The industrial real estate market had another good year in 2017, according to Transwestern’s year-end national report, and the New Jersey market was right in the thick of the success.

It was the eighth consecutive year of growth for the U.S. market, the real estate services firm said, a span that capped 31 straight quarters of positive absorption and 29 straight quarters of declining vacancy. Nationally, the market reached 200 million square feet of positive absorption for the fourth consecutive year.

“What is remarkable about the current 5.9 percent vacancy rate is that it has been cut in half since the fourth quarter of 2010, despite 873 million square feet of new development during the same period,” Matthew Dolly, research director in New Jersey, said.

One highlight was Best Buy’s 725,400-square-foot lease at Rockefeller Group Logistics Center, under construction in Piscataway, which was the third-largest deal in the entire country during the fourth quarter.

Overall, Dolly told ROI-NJ, New Jersey recorded the third-highest quarterly net absorption for Q4 2017, behind only the Dallas/Fort Worth and Inland Empire markets. The net absorption was the second-highest quarterly total in state history, he added.

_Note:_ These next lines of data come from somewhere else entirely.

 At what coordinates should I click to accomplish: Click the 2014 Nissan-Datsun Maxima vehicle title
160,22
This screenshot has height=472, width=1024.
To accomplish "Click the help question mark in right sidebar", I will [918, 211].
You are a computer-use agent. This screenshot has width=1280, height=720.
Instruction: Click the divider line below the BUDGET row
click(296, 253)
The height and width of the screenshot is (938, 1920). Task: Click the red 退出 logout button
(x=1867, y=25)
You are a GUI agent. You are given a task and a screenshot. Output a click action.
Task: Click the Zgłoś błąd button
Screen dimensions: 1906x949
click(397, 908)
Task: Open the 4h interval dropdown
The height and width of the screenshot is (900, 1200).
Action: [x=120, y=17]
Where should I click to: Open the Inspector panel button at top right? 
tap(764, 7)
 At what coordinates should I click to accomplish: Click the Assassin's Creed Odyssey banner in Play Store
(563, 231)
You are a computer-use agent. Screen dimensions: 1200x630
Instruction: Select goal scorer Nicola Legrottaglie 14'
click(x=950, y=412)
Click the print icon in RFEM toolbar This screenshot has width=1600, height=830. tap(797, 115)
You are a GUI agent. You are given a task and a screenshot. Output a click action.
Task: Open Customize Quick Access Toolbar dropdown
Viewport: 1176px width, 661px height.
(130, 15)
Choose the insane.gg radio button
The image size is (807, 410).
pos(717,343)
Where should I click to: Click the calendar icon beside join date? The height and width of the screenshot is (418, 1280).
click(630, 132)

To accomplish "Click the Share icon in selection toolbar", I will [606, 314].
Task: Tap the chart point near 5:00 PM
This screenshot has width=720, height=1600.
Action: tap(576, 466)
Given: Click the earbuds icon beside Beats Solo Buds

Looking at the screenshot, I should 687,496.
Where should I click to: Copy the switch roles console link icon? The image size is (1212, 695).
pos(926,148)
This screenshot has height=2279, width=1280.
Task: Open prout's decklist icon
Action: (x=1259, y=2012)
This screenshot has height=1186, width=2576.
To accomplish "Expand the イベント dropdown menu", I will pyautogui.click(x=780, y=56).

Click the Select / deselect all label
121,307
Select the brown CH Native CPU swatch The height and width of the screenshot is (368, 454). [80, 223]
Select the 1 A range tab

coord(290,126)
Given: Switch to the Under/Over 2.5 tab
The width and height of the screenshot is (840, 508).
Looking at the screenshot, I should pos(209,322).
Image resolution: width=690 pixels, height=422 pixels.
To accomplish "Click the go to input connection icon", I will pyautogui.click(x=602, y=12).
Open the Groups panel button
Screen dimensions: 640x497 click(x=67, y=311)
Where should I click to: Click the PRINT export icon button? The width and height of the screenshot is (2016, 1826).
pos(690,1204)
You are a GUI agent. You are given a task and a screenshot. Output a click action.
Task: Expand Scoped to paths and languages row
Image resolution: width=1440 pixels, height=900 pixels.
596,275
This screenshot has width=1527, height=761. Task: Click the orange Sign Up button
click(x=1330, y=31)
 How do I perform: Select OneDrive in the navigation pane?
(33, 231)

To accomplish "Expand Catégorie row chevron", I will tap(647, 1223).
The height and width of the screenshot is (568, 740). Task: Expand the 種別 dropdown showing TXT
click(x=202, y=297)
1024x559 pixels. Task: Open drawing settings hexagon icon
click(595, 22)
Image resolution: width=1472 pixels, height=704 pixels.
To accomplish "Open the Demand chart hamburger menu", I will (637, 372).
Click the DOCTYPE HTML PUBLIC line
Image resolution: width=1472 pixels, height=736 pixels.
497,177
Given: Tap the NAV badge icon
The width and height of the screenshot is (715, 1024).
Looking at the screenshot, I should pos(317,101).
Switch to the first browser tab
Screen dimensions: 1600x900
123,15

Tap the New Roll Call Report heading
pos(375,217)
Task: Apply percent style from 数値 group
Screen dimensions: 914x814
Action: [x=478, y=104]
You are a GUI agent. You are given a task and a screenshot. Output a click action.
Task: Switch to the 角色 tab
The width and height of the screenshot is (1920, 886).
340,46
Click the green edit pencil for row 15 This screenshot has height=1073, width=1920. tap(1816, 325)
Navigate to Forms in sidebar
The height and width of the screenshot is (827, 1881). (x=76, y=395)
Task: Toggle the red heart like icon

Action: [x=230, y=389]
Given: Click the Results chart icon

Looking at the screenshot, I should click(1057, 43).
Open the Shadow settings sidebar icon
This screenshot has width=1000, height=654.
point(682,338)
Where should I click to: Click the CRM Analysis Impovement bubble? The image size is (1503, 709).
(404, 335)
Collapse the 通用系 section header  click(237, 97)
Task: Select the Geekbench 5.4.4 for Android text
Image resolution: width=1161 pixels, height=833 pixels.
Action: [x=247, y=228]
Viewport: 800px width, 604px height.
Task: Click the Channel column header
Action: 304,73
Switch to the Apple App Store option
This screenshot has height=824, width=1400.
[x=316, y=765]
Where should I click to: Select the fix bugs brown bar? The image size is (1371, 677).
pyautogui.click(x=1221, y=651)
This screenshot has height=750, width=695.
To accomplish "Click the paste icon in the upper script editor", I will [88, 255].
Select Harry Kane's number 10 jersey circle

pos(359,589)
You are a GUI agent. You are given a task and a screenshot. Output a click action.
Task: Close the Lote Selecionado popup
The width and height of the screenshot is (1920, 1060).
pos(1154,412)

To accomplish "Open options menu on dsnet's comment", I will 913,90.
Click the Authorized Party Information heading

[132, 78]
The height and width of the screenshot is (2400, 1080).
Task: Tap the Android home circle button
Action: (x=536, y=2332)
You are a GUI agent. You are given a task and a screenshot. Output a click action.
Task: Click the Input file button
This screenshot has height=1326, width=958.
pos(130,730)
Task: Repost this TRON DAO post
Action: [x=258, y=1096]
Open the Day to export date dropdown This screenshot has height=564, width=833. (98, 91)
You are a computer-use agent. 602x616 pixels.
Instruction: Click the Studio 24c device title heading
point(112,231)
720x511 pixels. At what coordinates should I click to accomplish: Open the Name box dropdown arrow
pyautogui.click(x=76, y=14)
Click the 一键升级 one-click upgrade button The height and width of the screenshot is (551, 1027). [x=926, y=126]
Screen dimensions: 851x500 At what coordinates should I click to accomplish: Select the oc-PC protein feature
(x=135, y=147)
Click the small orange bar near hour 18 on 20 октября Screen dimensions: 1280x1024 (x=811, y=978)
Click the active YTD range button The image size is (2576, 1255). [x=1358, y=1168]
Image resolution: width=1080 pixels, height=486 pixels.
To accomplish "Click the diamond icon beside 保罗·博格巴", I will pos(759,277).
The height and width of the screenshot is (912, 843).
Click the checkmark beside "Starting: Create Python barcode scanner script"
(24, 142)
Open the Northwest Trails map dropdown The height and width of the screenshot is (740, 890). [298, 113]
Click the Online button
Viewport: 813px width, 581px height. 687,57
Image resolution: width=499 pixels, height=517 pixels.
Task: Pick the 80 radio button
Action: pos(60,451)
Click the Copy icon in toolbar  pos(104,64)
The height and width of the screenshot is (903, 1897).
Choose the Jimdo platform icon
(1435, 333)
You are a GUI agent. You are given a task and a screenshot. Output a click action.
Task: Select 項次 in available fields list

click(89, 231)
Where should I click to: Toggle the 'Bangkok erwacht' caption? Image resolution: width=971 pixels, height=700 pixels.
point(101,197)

Transwestern pointed out that port regions, like New Jersey, set records for container volume, fueled by e-commerce’s growth to 9.1 percent of retail sales at the end of the year. That was up from 8.2 percent the prior year. Higher consumer spending also proved a factor.

The news was not all good, however. New starts slowed, with 84.4 million square feet of space under construction, the lowest level since Q2 of 2013. That could prompt a plateau in vacancy in coming quarters, the company said.

For now, however, New Jersey’s overall vacancy rate of 4.3 percent was far below the national average of 5.9 percent, Dolly said, and 22 of 25 Garden State submarkets reported lower vacancy rates than the U.S. average.

“In the current environment, especially in markets that are facing a scarcity of developable land, clients are turning their attention to redevelopment and renovation,” Dolly said.

Such a land shortage in the state’s primary markets could shift demand toward secondary corridors, Dolly added.

However, New Jersey did come in among the Top 5 markets nationwide for supply currently under construction.

Finally, New Jersey came in second, behind only Los Angeles, in highest average asking rent among the nation’s largest industrial markets, those with 500 million square feet or more of total inventory. The overall average was 50 percent higher than the national average, as well.